Снизу донесся необычайно громкий грохот, будто уронили мешок с картошкой, и испуганный возглас мадам Мартен. Один-единственный, только и всего. Сама она не показывалась. Месье Клобер и месье Кассель немедленно бросились к лестнице.
Месье Клобер встал на четвереньки и заглянул вниз.
- Мадам Мартен? - позвал он. Не крикнул, а именно позвал. - С вами всё в порядке?
Мадам Мартен поднялась по ступенькам, и её голова появилась на уровне пола.
- Со мной всё в порядке, - ответила она, - чего нельзя сказать о нём, - и она указала вниз. - Я так уж и быть подтолкну, месье, а вы тащите его наверх.
Она снова исчезла в темноте, и уже через минуту мужчины вместе втащили немца в кухню. Его голова болталась, как у тряпичной куклы. Когда его уложили на пол с вытянутыми вдоль тела руками, она повернулась на бок самым неестественным образом.
- Кажется, он сломал себе шею, - предположил господин Кассель.
Выбравшись из погреба, мадам Мартен расстегнула немцу китель и приложила ухо к груди.
- Так и есть. Он мёртв, - заключила она. - Так мог поступить только немец. Приехать в чужую страну, есть, пить, не заплатить и умереть самой нелепой смертью!
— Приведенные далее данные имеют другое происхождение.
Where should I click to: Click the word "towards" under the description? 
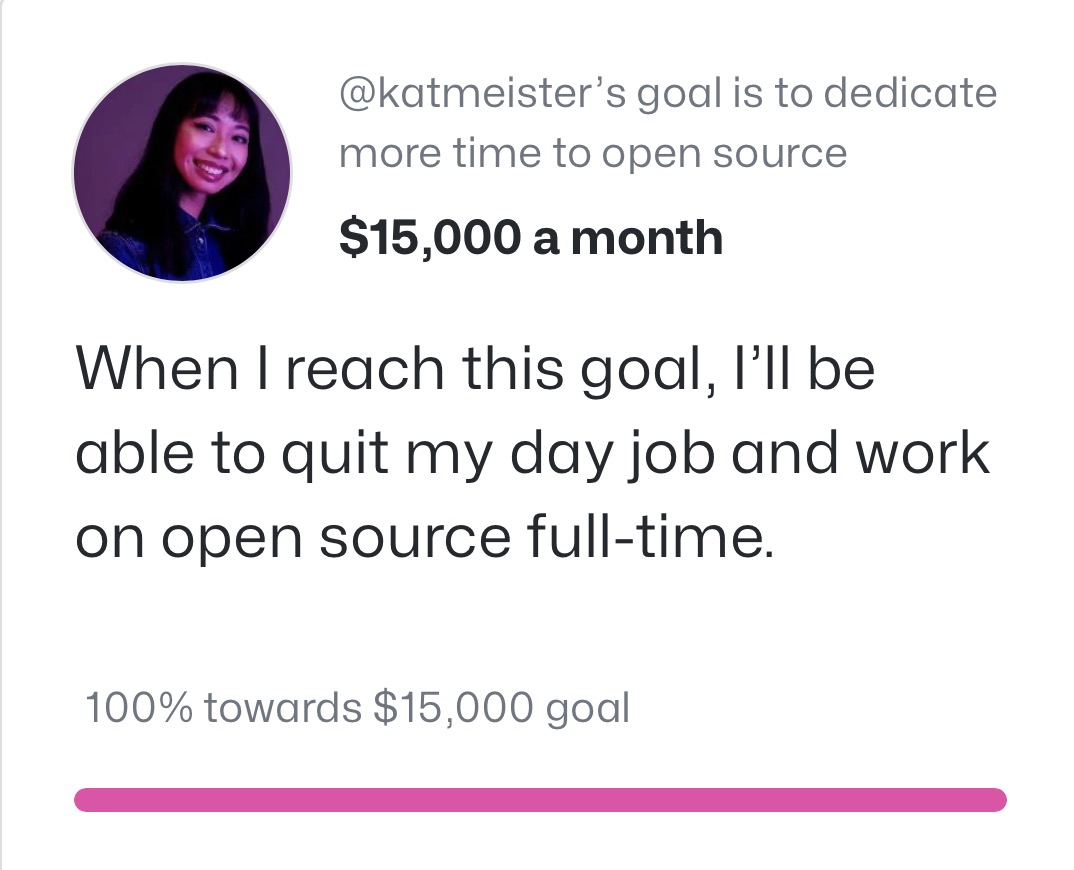coord(282,708)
Мы замерли, не представляя, что делать дальше. Мы смотрели друг на друга. Месье Кассель побледнел, мадам Мартен утирала со лба пот, а лицо месье Клобера вытянулось от испуга. Наверное, я тоже выглядела не лучшим образом. Никогда раньше я не видела мёртвецов так близко и не знала, что в моей жизни их ещё будет очень много!
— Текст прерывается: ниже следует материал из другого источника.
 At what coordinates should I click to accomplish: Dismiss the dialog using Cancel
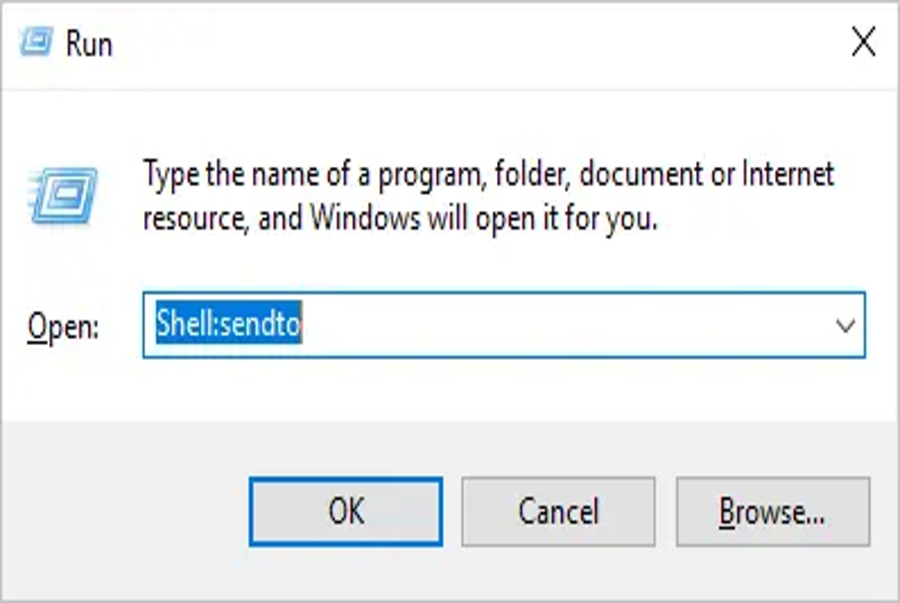(558, 511)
- Если об этом узнают, нас всех сразу же расстреляют, - предположил месье Кассель.
- Не узнают, - после некоторой паузы, произнёс месье Клобер. - Запри-ка дверь, Рене, - обратился он ко мне, и я беспрекословно исполнила его просьбу. Вместе они спеленали труп, как младенца, в старую мешковину и водворили обратно в погреб. Против всех установленных для меня правил, я вышла в зал и позвала отца. Мы всё ему рассказали. Я видела, что он напуган не меньше нашего.